START Stored rows
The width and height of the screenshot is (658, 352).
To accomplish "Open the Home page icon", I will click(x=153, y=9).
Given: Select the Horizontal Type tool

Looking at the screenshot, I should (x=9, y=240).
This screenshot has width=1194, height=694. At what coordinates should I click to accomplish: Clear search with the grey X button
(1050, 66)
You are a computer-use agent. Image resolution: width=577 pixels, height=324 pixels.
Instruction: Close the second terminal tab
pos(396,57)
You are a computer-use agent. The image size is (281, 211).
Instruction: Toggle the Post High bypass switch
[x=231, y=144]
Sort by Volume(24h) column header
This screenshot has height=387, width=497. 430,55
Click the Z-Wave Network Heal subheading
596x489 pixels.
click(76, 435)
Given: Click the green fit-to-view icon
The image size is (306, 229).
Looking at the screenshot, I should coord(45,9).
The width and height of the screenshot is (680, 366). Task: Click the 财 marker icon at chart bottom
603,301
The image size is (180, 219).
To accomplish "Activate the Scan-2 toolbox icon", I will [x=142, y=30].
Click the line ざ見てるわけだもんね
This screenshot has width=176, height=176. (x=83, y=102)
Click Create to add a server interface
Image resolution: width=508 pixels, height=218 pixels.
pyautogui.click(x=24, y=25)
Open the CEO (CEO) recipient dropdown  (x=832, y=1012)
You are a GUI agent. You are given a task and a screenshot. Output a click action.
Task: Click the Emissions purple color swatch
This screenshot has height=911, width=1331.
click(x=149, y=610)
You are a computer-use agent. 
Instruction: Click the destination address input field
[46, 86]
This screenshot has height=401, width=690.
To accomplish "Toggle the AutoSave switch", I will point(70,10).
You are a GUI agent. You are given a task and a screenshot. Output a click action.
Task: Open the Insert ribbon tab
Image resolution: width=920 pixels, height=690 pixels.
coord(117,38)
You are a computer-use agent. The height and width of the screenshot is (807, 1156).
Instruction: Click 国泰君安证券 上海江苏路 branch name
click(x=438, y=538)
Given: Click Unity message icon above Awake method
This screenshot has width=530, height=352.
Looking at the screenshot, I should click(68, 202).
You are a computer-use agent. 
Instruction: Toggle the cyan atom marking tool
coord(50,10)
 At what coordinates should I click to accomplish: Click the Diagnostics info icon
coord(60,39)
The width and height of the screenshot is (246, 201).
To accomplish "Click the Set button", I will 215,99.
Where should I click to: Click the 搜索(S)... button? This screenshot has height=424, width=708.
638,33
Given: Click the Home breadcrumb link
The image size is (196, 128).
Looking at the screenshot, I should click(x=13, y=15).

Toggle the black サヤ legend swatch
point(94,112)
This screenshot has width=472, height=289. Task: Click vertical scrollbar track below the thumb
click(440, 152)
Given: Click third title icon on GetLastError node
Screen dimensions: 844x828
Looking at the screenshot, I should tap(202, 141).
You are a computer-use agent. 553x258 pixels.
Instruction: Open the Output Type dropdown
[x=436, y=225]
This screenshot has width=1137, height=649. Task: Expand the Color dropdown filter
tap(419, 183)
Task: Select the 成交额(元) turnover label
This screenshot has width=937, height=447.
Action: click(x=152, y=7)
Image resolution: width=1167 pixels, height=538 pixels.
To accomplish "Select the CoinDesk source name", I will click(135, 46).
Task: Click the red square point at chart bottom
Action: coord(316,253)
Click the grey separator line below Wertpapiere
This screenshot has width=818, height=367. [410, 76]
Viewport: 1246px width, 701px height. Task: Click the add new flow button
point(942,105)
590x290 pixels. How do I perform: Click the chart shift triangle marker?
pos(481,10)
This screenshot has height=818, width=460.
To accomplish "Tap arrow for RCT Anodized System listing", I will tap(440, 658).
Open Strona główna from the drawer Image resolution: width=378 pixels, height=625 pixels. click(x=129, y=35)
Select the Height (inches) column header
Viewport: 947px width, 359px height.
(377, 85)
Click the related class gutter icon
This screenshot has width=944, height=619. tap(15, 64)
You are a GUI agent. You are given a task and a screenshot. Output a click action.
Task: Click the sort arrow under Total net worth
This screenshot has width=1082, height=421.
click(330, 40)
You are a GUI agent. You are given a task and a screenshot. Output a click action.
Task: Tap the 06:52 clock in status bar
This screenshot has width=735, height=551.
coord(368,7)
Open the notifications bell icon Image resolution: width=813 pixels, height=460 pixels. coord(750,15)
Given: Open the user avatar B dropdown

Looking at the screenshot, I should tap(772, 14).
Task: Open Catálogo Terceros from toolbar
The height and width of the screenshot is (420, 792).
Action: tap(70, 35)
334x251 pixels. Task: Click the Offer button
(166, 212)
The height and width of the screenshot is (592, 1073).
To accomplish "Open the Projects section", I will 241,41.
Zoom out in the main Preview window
END Stored rows
**What to produce**: Could you reproduce the lines of data above word for word, starting at the line that contains "The width and height of the screenshot is (680, 366)." and ending at the line that contains "coord(117,38)"?

**Finished answer**:
The width and height of the screenshot is (680, 366). Task: Click the 财 marker icon at chart bottom
603,301
The image size is (180, 219).
To accomplish "Activate the Scan-2 toolbox icon", I will [x=142, y=30].
Click the line ざ見てるわけだもんね
This screenshot has width=176, height=176. (x=83, y=102)
Click Create to add a server interface
Image resolution: width=508 pixels, height=218 pixels.
pyautogui.click(x=24, y=25)
Open the CEO (CEO) recipient dropdown  (x=832, y=1012)
You are a GUI agent. You are given a task and a screenshot. Output a click action.
Task: Click the Emissions purple color swatch
This screenshot has height=911, width=1331.
click(x=149, y=610)
You are a computer-use agent. 
Instruction: Click the destination address input field
[46, 86]
This screenshot has height=401, width=690.
To accomplish "Toggle the AutoSave switch", I will point(70,10).
You are a GUI agent. You are given a task and a screenshot. Output a click action.
Task: Open the Insert ribbon tab
Image resolution: width=920 pixels, height=690 pixels.
coord(117,38)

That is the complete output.